Search code examples
regexstringrstringi

Regular expression to search and replace a string in a file


Hi friends I am trying to search particular keywords (given in txt) in a list of files.I am using a regular expression to detect and replace the occurrence of the keyword in a file. Below is a comma separated keywords that i am passing to be searched.

library(stringi)
txt <- "automatically got activated,may be we download,network services,food quality is excellent"

Ex "automatically got activated" should be searched and replaced by automatically_got_activated..."may be we download" replaced by "may_be_we_download" and so on.

txt <- "automatically got activated,may be we download,network services,food quality is excellent"

for(i in 1:length(txt)) {
    start <- head(strsplit(txt, split=" ")[[i]], 1) #finding the first word of the keyword 
    n <- stri_stats_latex(txt[i])[4]        #number of words in the keyword

    o <- tolower(regmatches(text, regexpr(paste0(start,"(?:[^a-zA-Z'-]+[a-zA-Z'-]+){0,",
        n-1,"}"),text,ignore.case=TRUE)))   #best match for keyword for the regex in the file 

    p <- which(!is.na(pmatch(txt, o)))      #exact match for the keywords
}

Solution

  • I think this may be what you're looking for.
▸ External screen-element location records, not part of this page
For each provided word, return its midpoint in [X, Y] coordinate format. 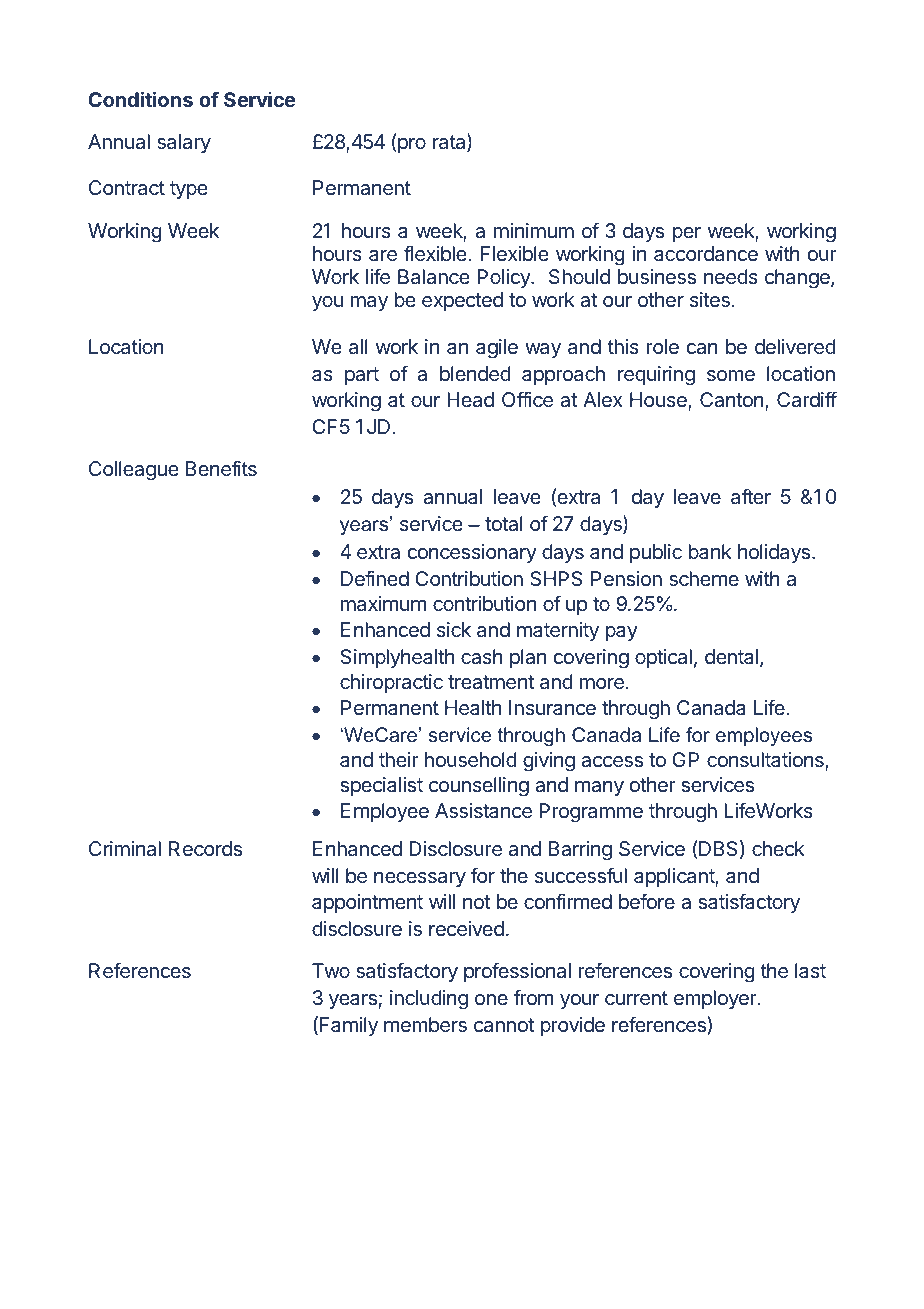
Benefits [221, 468]
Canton [733, 401]
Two [331, 970]
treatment [491, 682]
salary [184, 143]
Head [470, 400]
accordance [706, 253]
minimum [534, 230]
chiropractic [391, 683]
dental [731, 656]
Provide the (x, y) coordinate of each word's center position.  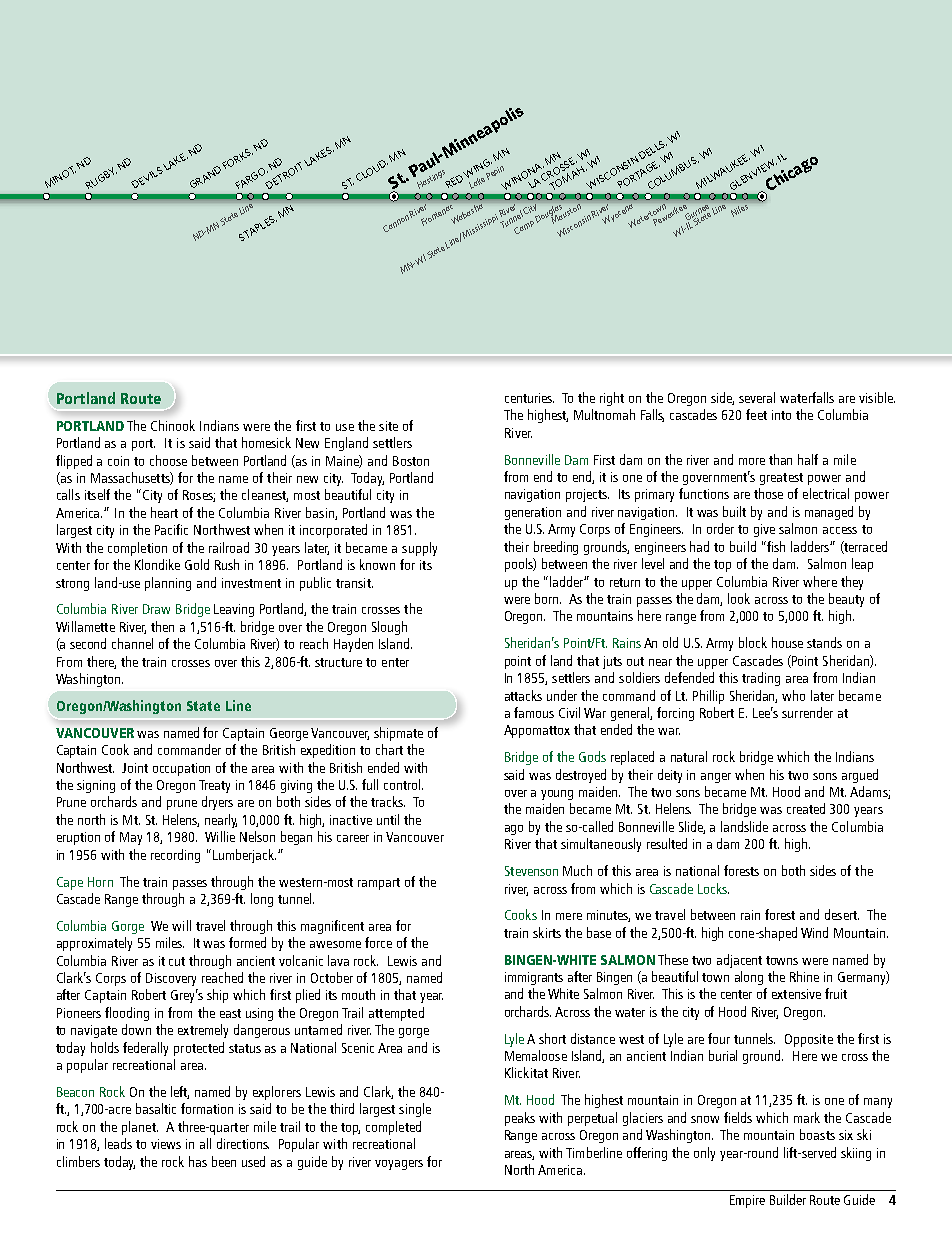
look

    > txt <- "automatically got activated,may be we download,network services,food quality is excellent"
    

    A made-up vector of sentences to search from:

    > searchList <- c('This is a sentence that automatically got activated',
                      'may be we download some music tonight',
                      'I work in network services',
                      'food quality is excellent every time I go',
                      'New service entrance',
                      'full quantity is excellent')
    

    A function to do the work:

    replace.keyword <- function(text, toSearch)
    {
        kw <- unlist(strsplit(txt, ','))
        gs <- gsub('\\s', '_', kw)
        sapply(seq(kw), function(i){
          ul <- ifelse(grepl(kw[i], toSearch),
                       gsub(kw[i], gs[i], toSearch),
                       "")
          ul[nzchar(ul)]
        })
    }
    

    The results:

    > replace.keyword(txt, searchList)
    # [1] "This is a sentence that automatically_got_activated"
    # [2] "may_be_we_download some music tonight"              
    # [3] "I work in network_services"                         
    # [4] "food_quality_is_excellent every time I go"   
    

    Let me know if it works for you.